Michael Gira segue certeiro em sua trajetória.

Garimpo · Música

B3

Já faz um bom tempo que o Placebo não lança algo relevante em sua discografia. Da estreia em 1996 até Sleeping With Ghosts (2003), foram quatro ótimos álbuns, incluindo o clássico e insuperável Without You I’m Nothing (1998). Porém, desde então, nada mais relevante saiu do forno do projeto de Brian Molko e Stefan Olsdal (mais algum baterista).

Nesse tempo, foram três discos medianos, dois EP’s, um álbum de covers e registros ao vivo. Considerando apenas esse material instável e bem abaixo da média, retiro um curto trabalho solto em 2012 e que merece uma atenção diferenciada: o EP B3.

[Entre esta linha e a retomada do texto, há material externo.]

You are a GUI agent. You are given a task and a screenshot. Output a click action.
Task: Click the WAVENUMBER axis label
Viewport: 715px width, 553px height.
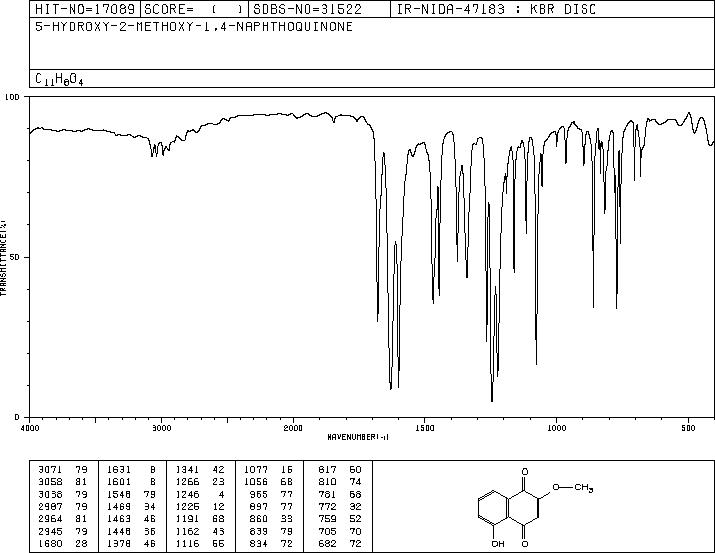[x=357, y=437]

São apenas cinco faixas (uma dela é um cover) e que resgatam o brilho tanto instrumental quanto lirista da banda. Molko abre o seu coração e expõe suas angústias como poucos artistas o fazem, vide canções como “The Extra” e a faixa-título, essa última no famoso esquema de versos calmos e refrão mais vibrante.

 

 

Mas o grande destaque do EP é “I Know Where You Live”, que em seu último minuto ganha uma explosão de cordas distorcidas e uma bateria muito forte, em um space rock capaz de levar o ouvinte para fora de si durante a audição.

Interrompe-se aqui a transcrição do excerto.